5. Walking On Eggshells, Instead Of Sunshine
Nothing is worse for a relationship then the feeling that you are constantly walking on eggshells around your partner. That horrible feeling when you might actually push the wrong button and all hell will break loose, making you feel afraid, rejected, unattractive, disregarded and inadequate among many other bad feelings. Walking on eggshells has many negative effects on a relationship. It makes you anxious and allows you to create behavioral adaptations for yourself, like self- criticism and self-editing, in an attempt to keep the peace. Second-guessing your behavior is a no-no and this should mean a non-edited ‘bye-bye’ should be forthcoming.
4. The Past Feels Like The Present
We have all probably been guilty of this at one point or another in a relationship – bringing up the toxic past in an argument. Reminding our partner, and rubbing their nose in their past decisions they made decades ago, is not helpful for the growth and stability of the relationship. Some people more so than others really struggle with trying to forgive their partner’s past. When an argument ensues and the past resurfaces, it’s just plain ugly. The past is exactly that, THE PAST. It can not be changed or brought up in the present like it just happened.

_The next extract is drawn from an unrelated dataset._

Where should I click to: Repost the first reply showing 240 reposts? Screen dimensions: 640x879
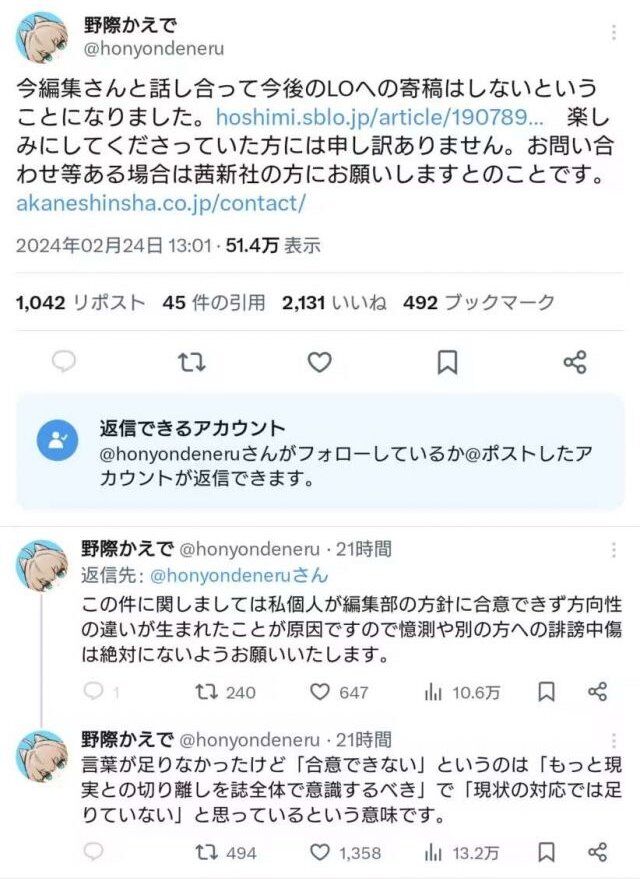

3. They Don’t Have Your Back
Trusting, depending and confiding in one another are essential components, and a must for any successful relationship. If you can’t or don’t have those things then you should definitely move on, and get out of the relationship. It is imperative that you know and feel in your heart of hearts that your partner will always have you back, no matter what the situation or circumstances are. That security is essential for maintaining the partnership and if you notice early on that the person doesn’t have your back, then you should really rethink your situation.
2. The Dreaded Wandering Eye
Is it considered insensitive behavior or just perfectly normal for your partner to have a wandering eye? There is a huge difference between the occasional quick glance and the flat-out blatant 30-second ogle. Most people in relationships are not too bothered by the quickie check-out, because all humans have to some extent a small amount of exhibitionism and voyeurism in them. Keep in mind however that things, like making comments, flirting and repeatedly checking out other people, can really undermine a relationship. Having self-control and being respectful is the best way to maintain a good relationship. If you don’t have that, maybe it’s time to part ways.
1. He is completely selfish
Two is the key factor here, not one. A relationship consists of two people together focusing on life’s daily activities with all the day-to-day interactions along, with life-long goals, and the paths to be taken along the way. When there are signs your partner is too selfish to be in a relationship. And if you feel that they are prioritizing the “me” part more than the “we” part in the relationship, you better cut ties. If they talk over you or never even ask how your day was, or they try and sabotage your success by distracting you from your work goals by starting a fight or demanding time, perhaps there is no hope.